--- Stored entries ---
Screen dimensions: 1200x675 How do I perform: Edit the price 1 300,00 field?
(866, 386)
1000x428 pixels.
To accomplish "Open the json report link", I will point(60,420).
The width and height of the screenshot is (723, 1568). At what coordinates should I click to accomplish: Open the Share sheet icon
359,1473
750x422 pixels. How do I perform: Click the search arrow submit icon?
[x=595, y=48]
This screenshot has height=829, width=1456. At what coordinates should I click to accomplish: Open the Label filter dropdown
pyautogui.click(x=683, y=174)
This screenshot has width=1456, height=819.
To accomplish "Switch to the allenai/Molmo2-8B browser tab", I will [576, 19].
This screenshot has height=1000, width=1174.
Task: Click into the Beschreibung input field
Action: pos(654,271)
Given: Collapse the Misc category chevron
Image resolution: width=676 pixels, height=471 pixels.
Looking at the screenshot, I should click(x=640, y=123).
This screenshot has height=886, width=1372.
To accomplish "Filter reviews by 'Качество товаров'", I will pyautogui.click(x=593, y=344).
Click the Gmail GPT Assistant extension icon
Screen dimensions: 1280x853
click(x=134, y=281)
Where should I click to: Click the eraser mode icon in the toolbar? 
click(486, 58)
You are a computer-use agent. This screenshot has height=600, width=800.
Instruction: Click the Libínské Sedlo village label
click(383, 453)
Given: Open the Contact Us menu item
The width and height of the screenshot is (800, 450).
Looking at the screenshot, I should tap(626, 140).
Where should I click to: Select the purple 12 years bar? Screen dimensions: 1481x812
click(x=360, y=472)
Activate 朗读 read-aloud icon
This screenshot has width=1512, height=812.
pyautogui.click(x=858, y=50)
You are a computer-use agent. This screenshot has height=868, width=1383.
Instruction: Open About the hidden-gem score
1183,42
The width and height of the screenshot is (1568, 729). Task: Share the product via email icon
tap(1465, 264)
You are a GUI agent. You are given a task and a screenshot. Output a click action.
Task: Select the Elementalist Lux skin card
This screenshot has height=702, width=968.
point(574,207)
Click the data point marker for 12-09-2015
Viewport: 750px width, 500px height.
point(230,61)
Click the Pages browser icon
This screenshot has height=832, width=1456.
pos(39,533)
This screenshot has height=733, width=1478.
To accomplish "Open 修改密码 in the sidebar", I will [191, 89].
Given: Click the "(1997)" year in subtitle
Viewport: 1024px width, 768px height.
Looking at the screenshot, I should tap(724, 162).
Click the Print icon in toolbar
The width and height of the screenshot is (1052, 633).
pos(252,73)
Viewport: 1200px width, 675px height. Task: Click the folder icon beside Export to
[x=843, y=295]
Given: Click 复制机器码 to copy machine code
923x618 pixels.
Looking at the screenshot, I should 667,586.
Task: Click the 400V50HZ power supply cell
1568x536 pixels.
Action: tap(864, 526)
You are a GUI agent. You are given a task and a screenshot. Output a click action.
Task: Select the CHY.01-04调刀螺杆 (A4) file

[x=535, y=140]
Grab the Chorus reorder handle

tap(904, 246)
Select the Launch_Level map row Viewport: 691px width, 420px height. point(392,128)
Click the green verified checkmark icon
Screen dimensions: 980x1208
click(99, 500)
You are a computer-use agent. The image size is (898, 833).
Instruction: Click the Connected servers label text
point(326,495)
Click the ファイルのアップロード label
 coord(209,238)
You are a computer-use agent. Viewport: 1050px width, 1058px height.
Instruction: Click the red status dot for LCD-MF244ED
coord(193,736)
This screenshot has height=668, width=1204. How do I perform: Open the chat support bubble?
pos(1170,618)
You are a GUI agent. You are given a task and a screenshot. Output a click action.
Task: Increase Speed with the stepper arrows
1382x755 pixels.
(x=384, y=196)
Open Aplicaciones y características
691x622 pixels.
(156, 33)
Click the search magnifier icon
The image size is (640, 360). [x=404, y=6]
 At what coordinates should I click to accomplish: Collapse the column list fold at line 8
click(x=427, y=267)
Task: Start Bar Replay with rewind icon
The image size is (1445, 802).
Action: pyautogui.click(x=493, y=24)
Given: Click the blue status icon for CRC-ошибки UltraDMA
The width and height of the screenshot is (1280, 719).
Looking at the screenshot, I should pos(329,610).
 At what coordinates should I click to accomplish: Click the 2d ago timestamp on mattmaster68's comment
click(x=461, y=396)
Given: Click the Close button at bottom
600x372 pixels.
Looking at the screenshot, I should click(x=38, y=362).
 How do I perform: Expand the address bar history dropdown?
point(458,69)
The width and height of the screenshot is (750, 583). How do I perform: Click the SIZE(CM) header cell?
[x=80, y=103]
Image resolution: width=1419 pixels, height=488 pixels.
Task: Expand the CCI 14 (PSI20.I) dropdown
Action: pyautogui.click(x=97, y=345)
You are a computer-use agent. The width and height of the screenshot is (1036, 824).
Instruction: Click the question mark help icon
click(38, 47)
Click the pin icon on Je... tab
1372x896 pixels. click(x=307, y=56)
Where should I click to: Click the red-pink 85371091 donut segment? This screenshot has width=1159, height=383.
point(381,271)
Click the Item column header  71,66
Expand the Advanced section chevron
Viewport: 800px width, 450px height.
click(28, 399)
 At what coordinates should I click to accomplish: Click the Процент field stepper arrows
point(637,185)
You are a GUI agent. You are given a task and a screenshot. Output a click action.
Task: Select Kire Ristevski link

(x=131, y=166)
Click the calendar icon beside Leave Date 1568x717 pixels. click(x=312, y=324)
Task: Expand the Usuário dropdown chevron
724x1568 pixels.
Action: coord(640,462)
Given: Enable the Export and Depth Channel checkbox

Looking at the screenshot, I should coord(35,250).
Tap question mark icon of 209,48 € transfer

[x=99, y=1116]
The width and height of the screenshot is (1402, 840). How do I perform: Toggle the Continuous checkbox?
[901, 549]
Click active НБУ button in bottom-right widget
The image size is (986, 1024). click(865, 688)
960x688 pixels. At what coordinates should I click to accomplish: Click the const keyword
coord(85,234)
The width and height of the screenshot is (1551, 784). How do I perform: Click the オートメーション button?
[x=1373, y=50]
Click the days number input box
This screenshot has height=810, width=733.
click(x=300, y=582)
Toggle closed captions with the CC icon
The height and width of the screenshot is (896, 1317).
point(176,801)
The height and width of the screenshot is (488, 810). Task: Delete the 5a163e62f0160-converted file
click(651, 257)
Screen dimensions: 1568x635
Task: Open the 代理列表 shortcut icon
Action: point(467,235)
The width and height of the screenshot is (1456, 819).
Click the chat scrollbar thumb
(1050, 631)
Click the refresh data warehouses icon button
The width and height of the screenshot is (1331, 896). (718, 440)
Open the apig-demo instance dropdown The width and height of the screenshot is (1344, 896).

--- PROBLEM STATEMENT ---
Rewrite the lines of the entries as a numbered list, one line per item with blank lines omitted, starting at the line that contains "Viewport: 1200px width, 675px" and ending at the line that contains "The image size is (640, 360). [x=404, y=6]", both included.

--- WRITTEN RESPONSE ---
1. Viewport: 1200px width, 675px height. Task: Click the folder icon beside Export to
2. [x=843, y=295]
3. Given: Click 复制机器码 to copy machine code
4. 923x618 pixels.
5. Looking at the screenshot, I should 667,586.
6. Task: Click the 400V50HZ power supply cell
7. 1568x536 pixels.
8. Action: tap(864, 526)
9. You are a GUI agent. You are given a task and a screenshot. Output a click action.
10. Task: Select the CHY.01-04调刀螺杆 (A4) file
11. [x=535, y=140]
12. Grab the Chorus reorder handle
13. tap(904, 246)
14. Select the Launch_Level map row Viewport: 691px width, 420px height. point(392,128)
15. Click the green verified checkmark icon
16. Screen dimensions: 980x1208
17. click(99, 500)
18. You are a computer-use agent. The image size is (898, 833).
19. Instruction: Click the Connected servers label text
20. point(326,495)
21. Click the ファイルのアップロード label
22.  coord(209,238)
23. You are a computer-use agent. Viewport: 1050px width, 1058px height.
24. Instruction: Click the red status dot for LCD-MF244ED
25. coord(193,736)
26. This screenshot has height=668, width=1204. How do I perform: Open the chat support bubble?
27. pos(1170,618)
28. You are a GUI agent. You are given a task and a screenshot. Output a click action.
29. Task: Increase Speed with the stepper arrows
30. 1382x755 pixels.
31. (x=384, y=196)
32. Open Aplicaciones y características
33. 691x622 pixels.
34. (156, 33)
35. Click the search magnifier icon
36. The image size is (640, 360). [x=404, y=6]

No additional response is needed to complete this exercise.